◆ WORK REQUIRED
Return, word for word, only the lines of the data below that lie between the line with "Where should I click to: Click" and the line with "Screen dimensions: 980x1215", those two lines included.

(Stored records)
+++

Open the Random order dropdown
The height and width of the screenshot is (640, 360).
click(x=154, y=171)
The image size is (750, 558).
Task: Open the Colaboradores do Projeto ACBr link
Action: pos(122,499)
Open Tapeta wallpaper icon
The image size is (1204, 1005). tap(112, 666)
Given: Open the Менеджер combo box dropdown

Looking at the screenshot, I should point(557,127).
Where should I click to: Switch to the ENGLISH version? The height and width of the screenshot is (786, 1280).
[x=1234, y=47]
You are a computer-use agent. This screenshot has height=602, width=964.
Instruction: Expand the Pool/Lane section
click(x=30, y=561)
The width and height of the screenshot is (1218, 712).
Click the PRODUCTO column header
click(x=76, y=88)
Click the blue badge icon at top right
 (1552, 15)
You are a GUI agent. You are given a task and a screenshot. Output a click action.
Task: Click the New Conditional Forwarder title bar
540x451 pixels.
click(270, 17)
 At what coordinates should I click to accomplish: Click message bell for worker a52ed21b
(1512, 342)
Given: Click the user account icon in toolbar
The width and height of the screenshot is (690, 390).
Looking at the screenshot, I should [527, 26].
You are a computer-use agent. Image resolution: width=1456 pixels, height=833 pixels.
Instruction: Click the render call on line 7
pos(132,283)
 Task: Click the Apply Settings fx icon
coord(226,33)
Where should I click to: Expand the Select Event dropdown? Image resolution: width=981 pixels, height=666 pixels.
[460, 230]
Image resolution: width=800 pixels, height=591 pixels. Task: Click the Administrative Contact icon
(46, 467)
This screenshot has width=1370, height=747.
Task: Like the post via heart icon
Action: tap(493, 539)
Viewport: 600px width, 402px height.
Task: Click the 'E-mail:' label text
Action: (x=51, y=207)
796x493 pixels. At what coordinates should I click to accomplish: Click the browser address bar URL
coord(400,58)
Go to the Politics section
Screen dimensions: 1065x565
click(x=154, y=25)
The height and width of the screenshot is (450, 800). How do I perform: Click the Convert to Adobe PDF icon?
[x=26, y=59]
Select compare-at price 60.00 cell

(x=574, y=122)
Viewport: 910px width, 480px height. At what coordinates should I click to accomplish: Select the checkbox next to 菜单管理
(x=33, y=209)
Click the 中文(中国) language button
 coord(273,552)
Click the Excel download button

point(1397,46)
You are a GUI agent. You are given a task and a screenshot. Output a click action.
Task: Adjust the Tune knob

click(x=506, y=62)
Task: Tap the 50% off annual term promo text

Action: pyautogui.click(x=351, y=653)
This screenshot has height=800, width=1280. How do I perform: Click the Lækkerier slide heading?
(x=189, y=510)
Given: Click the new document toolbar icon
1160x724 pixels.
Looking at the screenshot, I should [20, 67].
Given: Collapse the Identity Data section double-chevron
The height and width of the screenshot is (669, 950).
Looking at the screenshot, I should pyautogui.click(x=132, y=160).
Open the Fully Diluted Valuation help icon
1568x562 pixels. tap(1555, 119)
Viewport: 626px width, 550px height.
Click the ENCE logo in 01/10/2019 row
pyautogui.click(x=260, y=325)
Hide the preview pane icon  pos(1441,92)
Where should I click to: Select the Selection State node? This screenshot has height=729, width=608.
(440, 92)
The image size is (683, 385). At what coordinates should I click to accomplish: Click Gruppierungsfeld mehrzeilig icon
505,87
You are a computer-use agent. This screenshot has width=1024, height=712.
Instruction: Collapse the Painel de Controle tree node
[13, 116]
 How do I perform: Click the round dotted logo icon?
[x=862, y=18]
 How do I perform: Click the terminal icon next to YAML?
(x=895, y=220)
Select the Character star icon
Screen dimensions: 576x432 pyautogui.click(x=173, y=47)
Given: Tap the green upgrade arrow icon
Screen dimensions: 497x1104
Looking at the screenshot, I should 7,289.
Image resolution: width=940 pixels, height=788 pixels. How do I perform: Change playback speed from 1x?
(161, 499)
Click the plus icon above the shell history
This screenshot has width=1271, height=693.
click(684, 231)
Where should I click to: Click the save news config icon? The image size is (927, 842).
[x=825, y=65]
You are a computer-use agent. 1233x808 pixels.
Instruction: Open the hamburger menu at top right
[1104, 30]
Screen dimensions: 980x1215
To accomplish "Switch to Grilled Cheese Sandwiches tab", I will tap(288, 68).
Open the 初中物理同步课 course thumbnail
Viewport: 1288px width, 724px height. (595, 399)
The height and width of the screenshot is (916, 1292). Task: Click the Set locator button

+++

◆ EXPECTED ANSWER
Where should I click to: Click the save news config icon? The image size is (927, 842).
[x=825, y=65]
You are a computer-use agent. 1233x808 pixels.
Instruction: Open the hamburger menu at top right
[1104, 30]
Screen dimensions: 980x1215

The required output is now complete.